I found a better job, with a better boss.

Huhnj · 30/05/2024 08:50

@Meadowfinch wow awful! Although sadly I’ve had similar comments on the body by above woman too!!

OP posts:
Hugosmaid · 30/05/2024 08:54

Huhnj · 30/05/2024 07:59

I really need to vent here as I’m getting so down and anxious about this.

Has anyone ever dealt with someone like this, I’m hoping someone understands, a coworker that just seems to have it in for you, this person will be normal and nice and then turn and say something so personal and rude but in a very backhanded way. Is it insecurity?

It’s almost like she stews about me and then boils over, almost seething.

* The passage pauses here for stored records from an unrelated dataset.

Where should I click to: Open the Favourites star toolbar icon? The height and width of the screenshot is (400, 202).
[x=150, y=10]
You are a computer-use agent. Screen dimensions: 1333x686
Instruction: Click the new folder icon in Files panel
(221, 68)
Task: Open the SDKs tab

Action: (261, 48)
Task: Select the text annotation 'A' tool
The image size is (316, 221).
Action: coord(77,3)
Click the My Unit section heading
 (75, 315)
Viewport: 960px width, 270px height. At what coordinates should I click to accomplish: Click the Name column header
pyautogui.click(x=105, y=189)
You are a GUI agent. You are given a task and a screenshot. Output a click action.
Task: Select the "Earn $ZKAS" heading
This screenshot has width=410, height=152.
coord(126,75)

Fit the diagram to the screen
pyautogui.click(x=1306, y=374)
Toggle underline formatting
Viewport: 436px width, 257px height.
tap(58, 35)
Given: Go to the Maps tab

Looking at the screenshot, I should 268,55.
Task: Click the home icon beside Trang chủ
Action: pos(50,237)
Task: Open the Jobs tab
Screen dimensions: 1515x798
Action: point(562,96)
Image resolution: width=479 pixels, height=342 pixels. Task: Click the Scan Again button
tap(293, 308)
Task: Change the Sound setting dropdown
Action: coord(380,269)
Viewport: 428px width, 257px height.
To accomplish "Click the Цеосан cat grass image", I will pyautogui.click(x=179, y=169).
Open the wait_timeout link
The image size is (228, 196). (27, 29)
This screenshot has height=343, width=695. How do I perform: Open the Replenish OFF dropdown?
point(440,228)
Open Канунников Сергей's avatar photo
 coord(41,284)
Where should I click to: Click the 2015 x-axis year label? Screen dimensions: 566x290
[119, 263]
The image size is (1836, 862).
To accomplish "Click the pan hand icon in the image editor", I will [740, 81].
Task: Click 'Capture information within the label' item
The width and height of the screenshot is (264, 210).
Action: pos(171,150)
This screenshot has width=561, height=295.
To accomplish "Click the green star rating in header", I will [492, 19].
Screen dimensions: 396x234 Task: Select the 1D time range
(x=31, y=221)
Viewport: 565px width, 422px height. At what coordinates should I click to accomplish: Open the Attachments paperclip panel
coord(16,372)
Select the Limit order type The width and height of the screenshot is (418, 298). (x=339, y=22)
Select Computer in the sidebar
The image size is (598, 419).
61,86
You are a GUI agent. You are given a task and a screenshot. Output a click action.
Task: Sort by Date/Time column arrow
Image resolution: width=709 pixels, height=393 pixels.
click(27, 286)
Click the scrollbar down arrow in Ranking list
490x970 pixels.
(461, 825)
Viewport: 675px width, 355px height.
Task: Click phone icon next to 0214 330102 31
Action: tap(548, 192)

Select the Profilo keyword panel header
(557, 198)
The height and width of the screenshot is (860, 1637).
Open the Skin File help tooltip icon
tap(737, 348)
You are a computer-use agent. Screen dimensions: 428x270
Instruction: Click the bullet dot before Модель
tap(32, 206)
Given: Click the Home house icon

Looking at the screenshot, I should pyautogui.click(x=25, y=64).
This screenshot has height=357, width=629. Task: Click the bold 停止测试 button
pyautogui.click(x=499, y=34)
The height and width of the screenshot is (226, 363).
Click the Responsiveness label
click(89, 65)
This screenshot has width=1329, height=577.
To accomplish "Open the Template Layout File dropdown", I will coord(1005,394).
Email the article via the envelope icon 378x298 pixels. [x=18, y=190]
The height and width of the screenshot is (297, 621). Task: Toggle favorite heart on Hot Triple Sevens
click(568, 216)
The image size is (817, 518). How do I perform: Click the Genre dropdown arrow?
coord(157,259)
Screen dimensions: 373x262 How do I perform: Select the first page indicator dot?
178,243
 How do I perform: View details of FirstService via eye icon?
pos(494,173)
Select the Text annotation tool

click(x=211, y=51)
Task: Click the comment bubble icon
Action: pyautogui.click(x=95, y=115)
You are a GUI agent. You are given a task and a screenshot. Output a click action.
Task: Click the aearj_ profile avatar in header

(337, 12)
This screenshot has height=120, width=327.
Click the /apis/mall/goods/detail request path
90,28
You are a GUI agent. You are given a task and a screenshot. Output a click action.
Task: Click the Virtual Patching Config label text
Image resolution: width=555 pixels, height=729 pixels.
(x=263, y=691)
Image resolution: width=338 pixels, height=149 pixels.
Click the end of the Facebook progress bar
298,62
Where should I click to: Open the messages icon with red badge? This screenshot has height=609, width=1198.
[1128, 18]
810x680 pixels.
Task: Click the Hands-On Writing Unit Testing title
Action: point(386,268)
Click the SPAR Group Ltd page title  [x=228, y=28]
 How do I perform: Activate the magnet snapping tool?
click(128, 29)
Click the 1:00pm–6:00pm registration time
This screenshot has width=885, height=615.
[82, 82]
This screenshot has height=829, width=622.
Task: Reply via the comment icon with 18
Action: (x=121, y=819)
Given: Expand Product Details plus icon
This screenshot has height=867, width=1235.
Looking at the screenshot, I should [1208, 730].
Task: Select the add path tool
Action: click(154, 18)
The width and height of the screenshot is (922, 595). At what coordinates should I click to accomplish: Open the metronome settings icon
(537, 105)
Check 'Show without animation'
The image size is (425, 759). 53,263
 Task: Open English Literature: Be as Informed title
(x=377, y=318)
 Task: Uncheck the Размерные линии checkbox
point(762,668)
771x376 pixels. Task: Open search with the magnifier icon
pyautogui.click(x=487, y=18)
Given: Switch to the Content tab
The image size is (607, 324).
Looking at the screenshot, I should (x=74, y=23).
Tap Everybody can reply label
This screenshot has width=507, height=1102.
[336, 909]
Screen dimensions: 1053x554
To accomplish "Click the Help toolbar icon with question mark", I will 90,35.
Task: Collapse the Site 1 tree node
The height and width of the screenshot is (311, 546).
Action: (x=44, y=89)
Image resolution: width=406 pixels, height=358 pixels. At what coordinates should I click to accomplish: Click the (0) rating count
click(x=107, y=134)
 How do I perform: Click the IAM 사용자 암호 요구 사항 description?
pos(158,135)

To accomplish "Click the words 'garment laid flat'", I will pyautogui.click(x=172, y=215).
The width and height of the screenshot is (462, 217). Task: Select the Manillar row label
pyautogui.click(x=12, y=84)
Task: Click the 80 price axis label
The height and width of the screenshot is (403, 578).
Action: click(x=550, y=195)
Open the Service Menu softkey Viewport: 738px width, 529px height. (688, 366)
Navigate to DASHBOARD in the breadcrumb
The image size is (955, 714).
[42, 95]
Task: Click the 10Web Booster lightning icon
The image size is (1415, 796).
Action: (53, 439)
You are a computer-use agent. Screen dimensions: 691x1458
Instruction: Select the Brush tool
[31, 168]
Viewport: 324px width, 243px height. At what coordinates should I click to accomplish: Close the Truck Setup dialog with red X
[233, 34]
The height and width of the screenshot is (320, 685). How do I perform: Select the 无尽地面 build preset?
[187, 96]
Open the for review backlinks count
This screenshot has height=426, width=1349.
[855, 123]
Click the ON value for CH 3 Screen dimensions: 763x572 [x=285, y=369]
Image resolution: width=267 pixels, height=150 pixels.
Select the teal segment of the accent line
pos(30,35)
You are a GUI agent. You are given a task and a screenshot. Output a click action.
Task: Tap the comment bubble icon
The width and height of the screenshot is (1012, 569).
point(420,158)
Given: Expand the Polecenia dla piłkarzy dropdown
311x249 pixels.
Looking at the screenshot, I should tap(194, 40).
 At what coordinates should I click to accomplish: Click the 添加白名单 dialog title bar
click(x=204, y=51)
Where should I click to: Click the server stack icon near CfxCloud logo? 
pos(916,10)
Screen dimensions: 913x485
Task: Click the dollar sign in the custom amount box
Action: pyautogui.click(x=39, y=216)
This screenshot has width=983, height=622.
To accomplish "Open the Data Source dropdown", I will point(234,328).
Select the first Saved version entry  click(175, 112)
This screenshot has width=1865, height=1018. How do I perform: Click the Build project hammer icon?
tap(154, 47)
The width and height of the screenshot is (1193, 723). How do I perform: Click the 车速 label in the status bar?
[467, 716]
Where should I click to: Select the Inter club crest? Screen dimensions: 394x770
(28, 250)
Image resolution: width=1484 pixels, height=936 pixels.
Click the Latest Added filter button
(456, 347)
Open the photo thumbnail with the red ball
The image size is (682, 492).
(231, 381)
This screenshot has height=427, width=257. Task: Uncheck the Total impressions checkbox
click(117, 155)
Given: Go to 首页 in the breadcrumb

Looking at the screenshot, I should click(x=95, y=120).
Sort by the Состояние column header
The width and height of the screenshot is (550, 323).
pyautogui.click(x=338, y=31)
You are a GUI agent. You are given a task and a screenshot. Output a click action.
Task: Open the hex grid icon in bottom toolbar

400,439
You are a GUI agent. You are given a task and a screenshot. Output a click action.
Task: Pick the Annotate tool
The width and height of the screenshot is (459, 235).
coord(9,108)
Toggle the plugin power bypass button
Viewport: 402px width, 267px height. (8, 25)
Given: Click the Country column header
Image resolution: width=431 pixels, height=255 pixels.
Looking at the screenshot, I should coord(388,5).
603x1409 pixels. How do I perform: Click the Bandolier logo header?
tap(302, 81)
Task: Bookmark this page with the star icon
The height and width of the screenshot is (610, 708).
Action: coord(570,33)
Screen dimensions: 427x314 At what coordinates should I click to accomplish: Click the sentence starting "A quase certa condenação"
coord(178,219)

So the question is has anyone just disliked you like this or is there always going to be a root cause?

I feel like this is about to get turned on me by her because I’ve had years of it, if it’s not my appearance, it’s my way of holding a file, sometimes really personal but would be outing to say. So the other day I snapped a bit when I didn’t mean to and I feel I’m going to get complained about. This is more of a vent really :(

As a business owner I’d want you to come to me about it or HR.

This is bullying and it infects the atmosphere, productivity and the can cause people taking time off work for mental health issues.

Just stone wall her for now. Say nothing. One word replies if she talks about you regarding work - but go to your line manager, boss or HR.

You don’t have to get on with everyone at work, your not their to be best mates with people - but this is beyond that.

Huhnj · 30/05/2024 09:14

@Hugosmaid Thanks, I’ve thought about talking about it to my line manager but was worried that some of it might come out sounding subjective or that I’m over sensitive and it’s usually done when we’re alone. Although a new one this week was a public dressing down of me which was fun.

OP posts:
MrsGhastlyCrumb · 30/05/2024 11:35

Huhnj · 30/05/2024 09:14

@Hugosmaid Thanks, I’ve thought about talking about it to my line manager but was worried that some of it might come out sounding subjective or that I’m over sensitive and it’s usually done when we’re alone. Although a new one this week was a public dressing down of me which was fun.

In public? That's actually a good thing. If co-workers were present, note down their names in the log, if you haven't already.

AmandaHoldensLips · 30/05/2024 11:58

"I'd appreciate it if you didn't speak to me like that. It's very rude."